Monday, August 08, 2011

Volume 3 Issue 32: Two-Cent Economics

Read China’s Lips



Stephen Roach advises all of us to read China's lips:
But, by raising the consumption share of its GDP, China will also absorb much of its surplus saving. That could bring its current account into balance – or even into slight deficit – by 2015. That will sharply reduce the pace of foreign-exchange accumulation and cut into China’s open-ended demand for dollar-denominated assets. 
So China, the largest foreign buyer of US government paper, will soon say, “enough.” Yet another vacuous budget deal, in conjunction with weaker-than-expected growth for the US economy for years to come, spells a protracted period of outsize government deficits.

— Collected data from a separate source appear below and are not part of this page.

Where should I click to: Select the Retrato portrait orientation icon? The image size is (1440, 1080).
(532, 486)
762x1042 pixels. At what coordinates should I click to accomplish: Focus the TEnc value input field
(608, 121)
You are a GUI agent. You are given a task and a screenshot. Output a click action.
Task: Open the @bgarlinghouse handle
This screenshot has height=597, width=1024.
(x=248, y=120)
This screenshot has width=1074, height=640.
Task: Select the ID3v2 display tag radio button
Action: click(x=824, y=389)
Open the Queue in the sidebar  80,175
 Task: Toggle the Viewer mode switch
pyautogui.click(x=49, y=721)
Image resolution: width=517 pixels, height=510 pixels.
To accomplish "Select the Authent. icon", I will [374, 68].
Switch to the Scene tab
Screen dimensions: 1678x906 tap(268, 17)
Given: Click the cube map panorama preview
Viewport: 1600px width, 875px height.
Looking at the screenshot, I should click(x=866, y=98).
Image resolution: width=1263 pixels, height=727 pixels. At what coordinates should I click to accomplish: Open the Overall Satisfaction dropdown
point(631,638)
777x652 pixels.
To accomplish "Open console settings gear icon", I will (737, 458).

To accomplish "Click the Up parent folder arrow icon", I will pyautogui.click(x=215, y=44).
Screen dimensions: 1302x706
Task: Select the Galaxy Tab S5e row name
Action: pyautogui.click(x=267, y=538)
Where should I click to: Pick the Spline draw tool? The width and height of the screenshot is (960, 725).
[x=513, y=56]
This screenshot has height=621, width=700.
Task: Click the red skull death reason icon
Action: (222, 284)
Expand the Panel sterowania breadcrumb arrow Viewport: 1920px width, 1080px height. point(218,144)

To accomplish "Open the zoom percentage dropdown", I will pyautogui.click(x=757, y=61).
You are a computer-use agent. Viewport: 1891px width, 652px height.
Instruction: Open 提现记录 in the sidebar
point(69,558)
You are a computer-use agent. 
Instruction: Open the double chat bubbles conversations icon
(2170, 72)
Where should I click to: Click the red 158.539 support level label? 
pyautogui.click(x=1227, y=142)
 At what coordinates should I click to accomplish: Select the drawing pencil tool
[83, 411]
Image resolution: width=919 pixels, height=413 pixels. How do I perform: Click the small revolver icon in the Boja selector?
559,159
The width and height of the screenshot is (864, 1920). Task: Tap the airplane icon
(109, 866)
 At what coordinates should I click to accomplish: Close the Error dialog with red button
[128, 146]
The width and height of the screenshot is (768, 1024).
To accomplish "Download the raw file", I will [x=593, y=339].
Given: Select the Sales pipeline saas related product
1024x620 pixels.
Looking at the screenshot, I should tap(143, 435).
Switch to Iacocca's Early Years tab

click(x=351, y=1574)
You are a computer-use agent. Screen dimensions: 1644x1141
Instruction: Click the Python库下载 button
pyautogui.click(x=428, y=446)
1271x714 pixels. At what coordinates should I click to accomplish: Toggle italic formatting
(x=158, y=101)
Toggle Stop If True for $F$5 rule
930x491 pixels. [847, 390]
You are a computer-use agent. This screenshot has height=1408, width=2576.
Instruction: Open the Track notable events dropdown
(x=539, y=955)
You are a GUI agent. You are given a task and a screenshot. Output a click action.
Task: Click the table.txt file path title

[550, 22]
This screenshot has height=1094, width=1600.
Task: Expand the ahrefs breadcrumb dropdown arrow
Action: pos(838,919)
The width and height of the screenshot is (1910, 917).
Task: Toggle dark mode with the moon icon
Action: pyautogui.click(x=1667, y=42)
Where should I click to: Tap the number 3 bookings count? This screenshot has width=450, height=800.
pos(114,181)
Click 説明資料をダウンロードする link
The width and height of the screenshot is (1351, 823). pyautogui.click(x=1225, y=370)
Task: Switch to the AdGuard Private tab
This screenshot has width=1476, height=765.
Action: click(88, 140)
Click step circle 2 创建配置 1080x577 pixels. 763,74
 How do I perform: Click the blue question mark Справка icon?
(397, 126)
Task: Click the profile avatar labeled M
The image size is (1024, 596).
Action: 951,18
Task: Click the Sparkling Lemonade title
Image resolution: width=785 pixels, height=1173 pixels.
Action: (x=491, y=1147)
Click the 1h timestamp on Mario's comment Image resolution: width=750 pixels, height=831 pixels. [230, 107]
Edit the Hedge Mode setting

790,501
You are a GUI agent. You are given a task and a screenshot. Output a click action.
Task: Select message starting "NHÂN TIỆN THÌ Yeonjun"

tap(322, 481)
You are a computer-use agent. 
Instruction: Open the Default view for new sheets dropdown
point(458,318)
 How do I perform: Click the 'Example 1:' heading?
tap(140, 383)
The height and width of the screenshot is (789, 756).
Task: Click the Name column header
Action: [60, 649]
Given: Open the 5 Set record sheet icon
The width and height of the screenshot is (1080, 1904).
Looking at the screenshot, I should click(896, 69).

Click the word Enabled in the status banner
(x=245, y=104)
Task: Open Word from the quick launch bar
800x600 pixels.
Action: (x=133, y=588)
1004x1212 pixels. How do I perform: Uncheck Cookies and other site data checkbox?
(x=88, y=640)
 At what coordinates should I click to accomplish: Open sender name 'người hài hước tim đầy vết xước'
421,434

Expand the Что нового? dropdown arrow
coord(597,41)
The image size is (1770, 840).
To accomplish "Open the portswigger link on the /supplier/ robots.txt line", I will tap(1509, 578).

That raises the biggest question of all: lacking in Chinese demand for Treasuries, how will a savings-strapped US economy fund itself without suffering a sharp decline in the dollar and/or a major increase in real long-term interest rates?
The cavalier response heard from Washington insiders is that the Chinese wouldn’t dare spark such an endgame. After all, where else would they place their asset bets? Why would they risk losses in their massive portfolio of dollar-based assets?
China’s answers to those questions are clear: it is no longer willing to risk financial and economic stability on the basis of Washington’s hollow promises and tarnished economic stewardship. The Chinese are finally saying no. Read their lips.